Namun demikian, sesungguhnya Tuan Ho tidak ingin membiarkan istrinya pergi. Dia khawatir kebenaran dari ungkapan populer di Yanbian: "Setelah istri Anda pergi ke Korea, dia akan hilang dalam angin Korea." Pada saat yang sama, ia harus membiarkan dia pergi jika ia ingin melunasi utang yang telah digunakan saat membeli apartemen baru untuk keluarga. Setelah istrinya berangkat ke Korea pada tahun 1993, Tuan Ho menjalani perjuangan internal sebagai laki-laki pencari nafkah, laki-laki patriarkal yang istrinya sekarang mendapatkan lebih banyak uang dari dirinya sendiri.
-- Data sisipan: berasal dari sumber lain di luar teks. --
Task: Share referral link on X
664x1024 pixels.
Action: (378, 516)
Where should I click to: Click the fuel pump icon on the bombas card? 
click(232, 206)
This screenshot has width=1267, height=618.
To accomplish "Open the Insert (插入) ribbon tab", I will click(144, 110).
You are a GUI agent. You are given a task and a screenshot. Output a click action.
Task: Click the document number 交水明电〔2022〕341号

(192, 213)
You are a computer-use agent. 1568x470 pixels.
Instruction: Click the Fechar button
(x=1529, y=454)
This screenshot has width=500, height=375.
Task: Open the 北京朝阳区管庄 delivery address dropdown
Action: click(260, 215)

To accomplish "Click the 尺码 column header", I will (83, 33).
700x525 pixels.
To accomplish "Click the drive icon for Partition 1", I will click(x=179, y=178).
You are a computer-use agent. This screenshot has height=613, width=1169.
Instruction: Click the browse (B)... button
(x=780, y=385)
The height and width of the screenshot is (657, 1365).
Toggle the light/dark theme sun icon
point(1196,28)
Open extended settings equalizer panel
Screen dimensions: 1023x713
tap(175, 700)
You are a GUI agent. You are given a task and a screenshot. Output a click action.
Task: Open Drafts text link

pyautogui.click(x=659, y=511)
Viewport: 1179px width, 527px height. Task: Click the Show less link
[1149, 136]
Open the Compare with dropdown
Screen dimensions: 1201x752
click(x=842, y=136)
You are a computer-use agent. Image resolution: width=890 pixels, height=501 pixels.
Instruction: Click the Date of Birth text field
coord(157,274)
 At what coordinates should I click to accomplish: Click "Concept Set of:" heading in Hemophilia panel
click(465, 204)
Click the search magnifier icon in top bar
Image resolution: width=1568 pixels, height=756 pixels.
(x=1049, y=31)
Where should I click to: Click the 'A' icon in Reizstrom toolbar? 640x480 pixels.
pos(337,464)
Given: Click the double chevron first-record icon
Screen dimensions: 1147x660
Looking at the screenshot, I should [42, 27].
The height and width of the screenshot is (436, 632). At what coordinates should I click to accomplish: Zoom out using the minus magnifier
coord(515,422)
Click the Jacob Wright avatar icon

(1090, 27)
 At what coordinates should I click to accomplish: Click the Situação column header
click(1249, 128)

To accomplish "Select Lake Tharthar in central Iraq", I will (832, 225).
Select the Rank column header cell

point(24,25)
Tuan Ho mengisi waktu penantian untuk istrinya dengan menjalankan tugas keluarga: merawat dan mengasuh anak, menyimpan serta mengelola uang kiriman, dan mengubah uang pada ke properti nyata. Manajemen yang bijaksana dari mengelola remitan yang selayaknya dilakukan untuk mencapai kemakmuran material keluarga. Kelangsungan hubungan suami istrinya masih tetap bertahan, namun Tuan Ho masih saja tetap cemas jika suatu saat ia kehilangan istrinya. Tuan Ho menceritakan “resep rahasia” hingga ia berhasil mempertahankan pernikahan transnasionalnya sampai saat ini (telah 20 tahun). "Agar tidak 'kehilangan' istri dan hak untuk mengelola masa depan bersama. "Resep Rahasia didasarkan pada keyakinan bahwa "mengelola uang lebih penting daripada mendapatkan uang."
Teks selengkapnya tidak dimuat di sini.